Dan Dodun-Des-Perrieres

Also published as: Dan Dodun-des-Perrieres


2026

Polarization in online discourse poses significant challenges for natural language processing, particularly in multilingual and culturally diverse environments. In this paper, we address the SemEval-2026 POLAR shared task on multilingual polarization detection across 22 languages. We adopt a staged experimental strategy that first investigates the problem in a controlled monolingual English setting before extending the approach to multilingual modeling. Our system evaluates several transformer-based architectures, including RoBERTa, XLM-RoBERTa, MPNet, and mDeBERTa-v3, combined with techniques designed to mitigate class imbalance such as weighted loss functions, focal loss, and data augmentation using back-translation and large language models. Experimental results show that no single configuration consistently dominates across all languages. However, focal loss and augmentation frequently improve performance in languages with skewed label distributions.

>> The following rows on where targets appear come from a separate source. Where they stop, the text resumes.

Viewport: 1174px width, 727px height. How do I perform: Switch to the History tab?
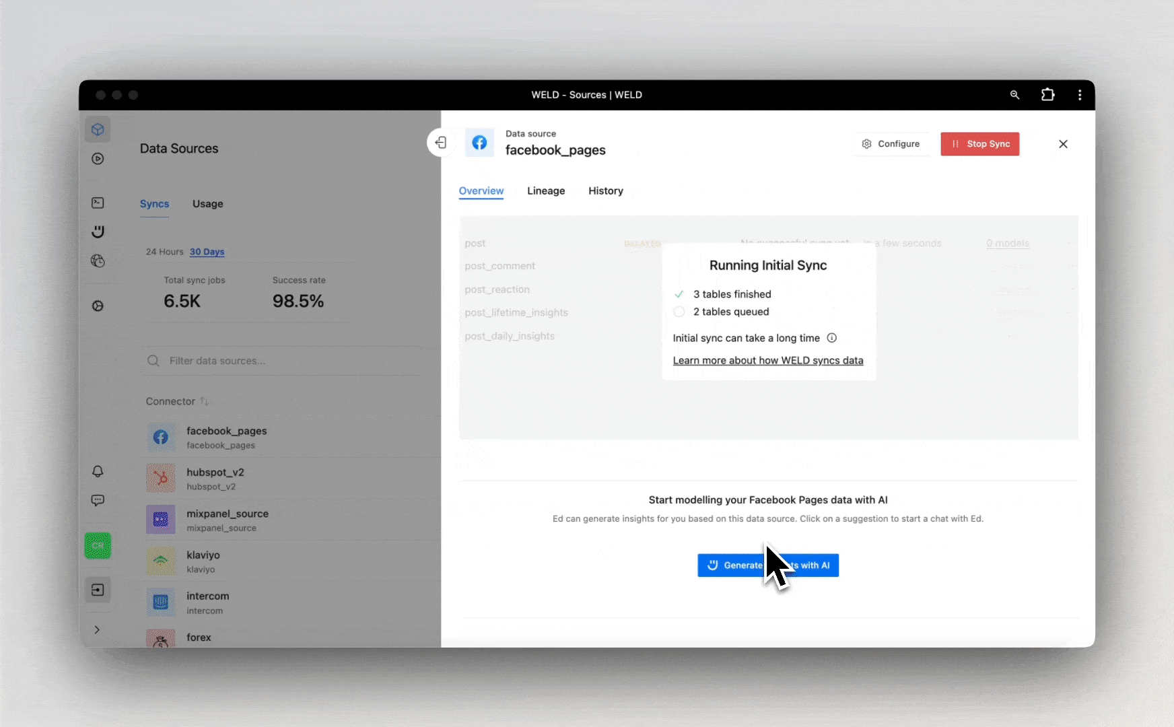[x=605, y=191]
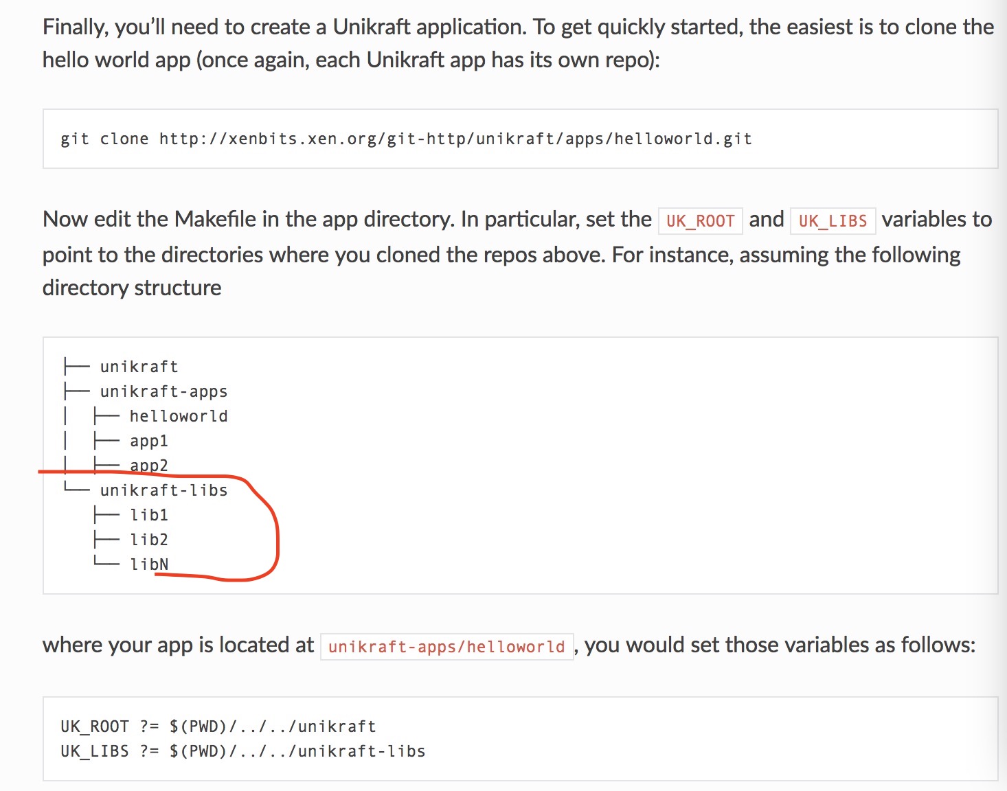Click the sentence starting "Now edit the Makefile"
This screenshot has width=1007, height=791.
click(347, 220)
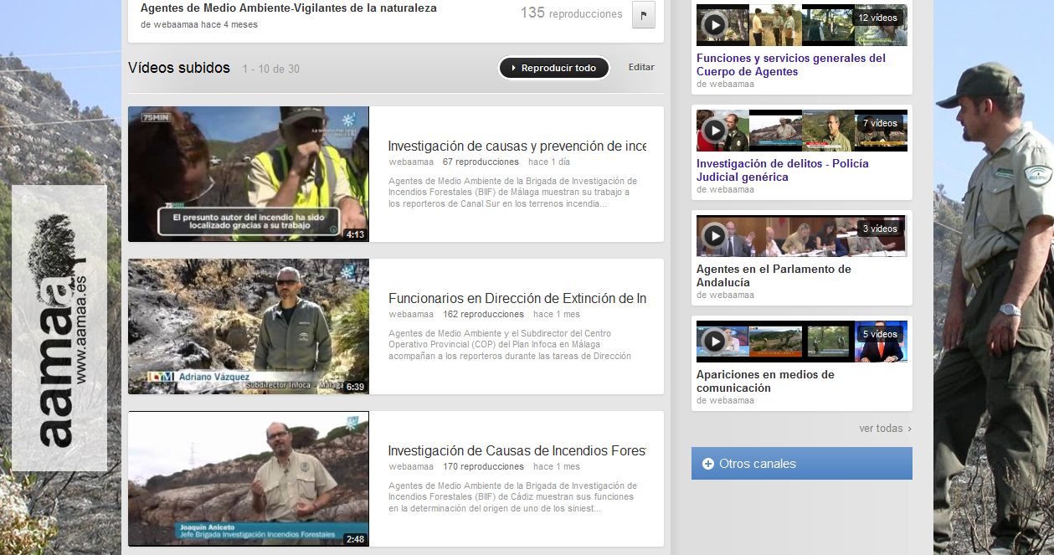The image size is (1054, 555).
Task: Open the Joaquín Aniceto video thumbnail
Action: tap(248, 479)
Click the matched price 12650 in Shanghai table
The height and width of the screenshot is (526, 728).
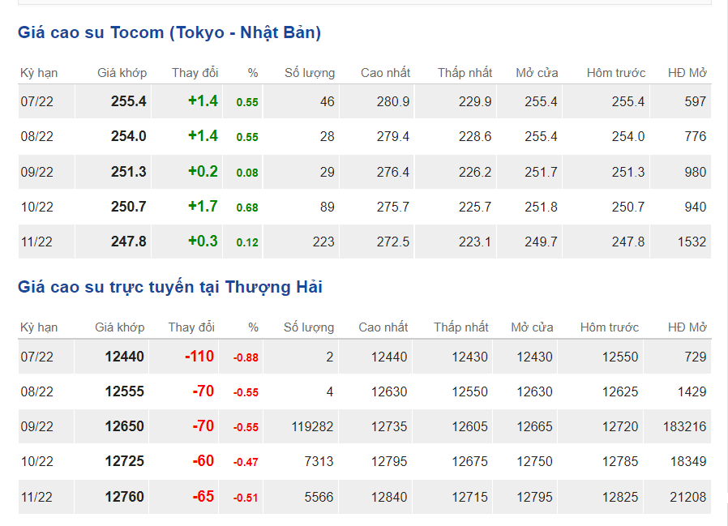click(124, 426)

Our findings highlight the importance of contextual representations, imbalance-aware training strategies, and language-specific considerations for robust multilingual polarization detection.

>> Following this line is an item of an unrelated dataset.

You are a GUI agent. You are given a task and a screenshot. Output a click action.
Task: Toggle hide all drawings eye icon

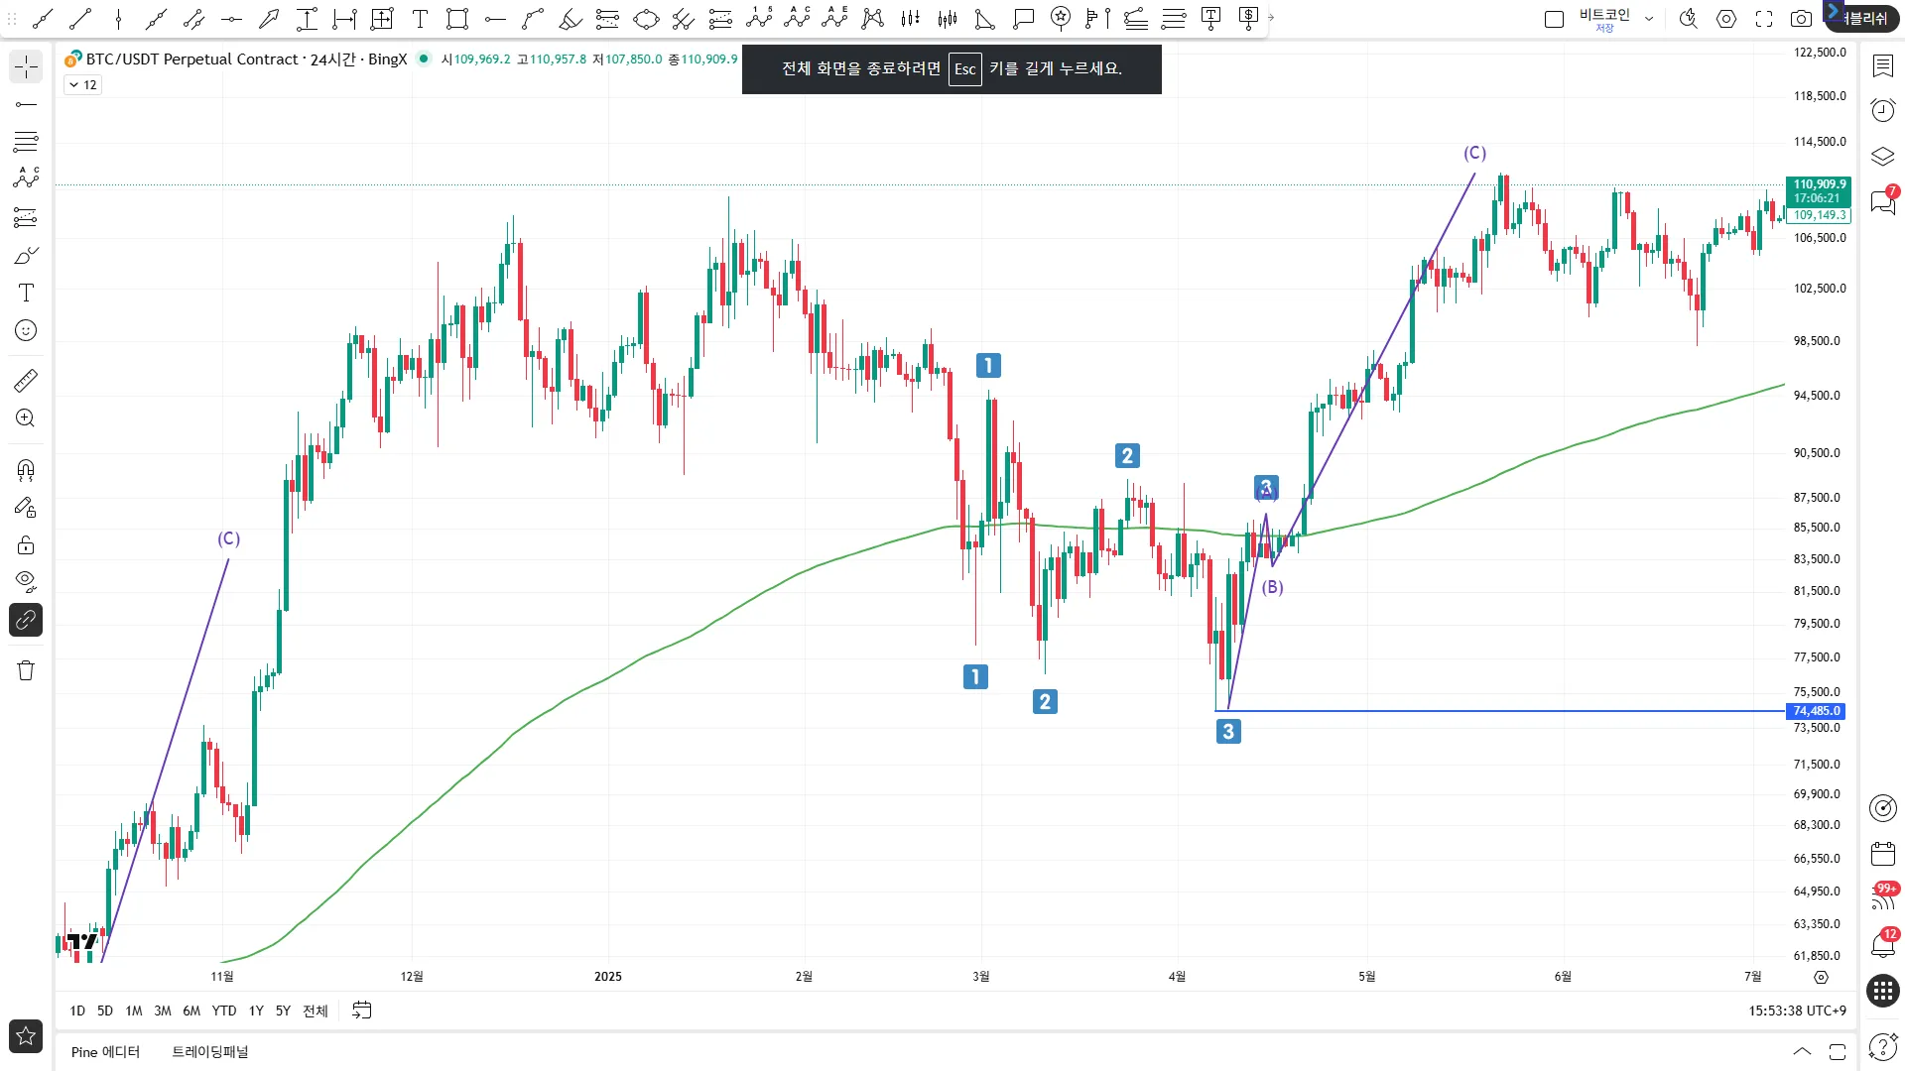click(26, 581)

We address response-clarity classification in political interviews as defined in SemEval-2026 Task 6: CLARITY - Unmasking Political Question Evasions, Task 1, where systems must label each question–answer pair as Clear Reply, Ambivalent, or Clear Non-Reply. We present a reproducible end-to-end pipeline built around a single-stream RoBERTa-large cross-encoder fine-tuned for three-way classification using deterministic text normalization, concatenated QA inputs, and imbalance-aware training (minority oversampling and class-weighted loss). To improve robustness, we train a 5-fold stratified ensemble and combine models via soft-voting. Our official shared-task submission obtains 0.76 macro-F1 on the official leaderboard, ranking 16 out of 41 participating systems. Finally, we deploy the classifier in a lightweight web application supporting both direct text input and audio-based analysis through automatic transcription, enabling interactive inspection of predicted clarity categories.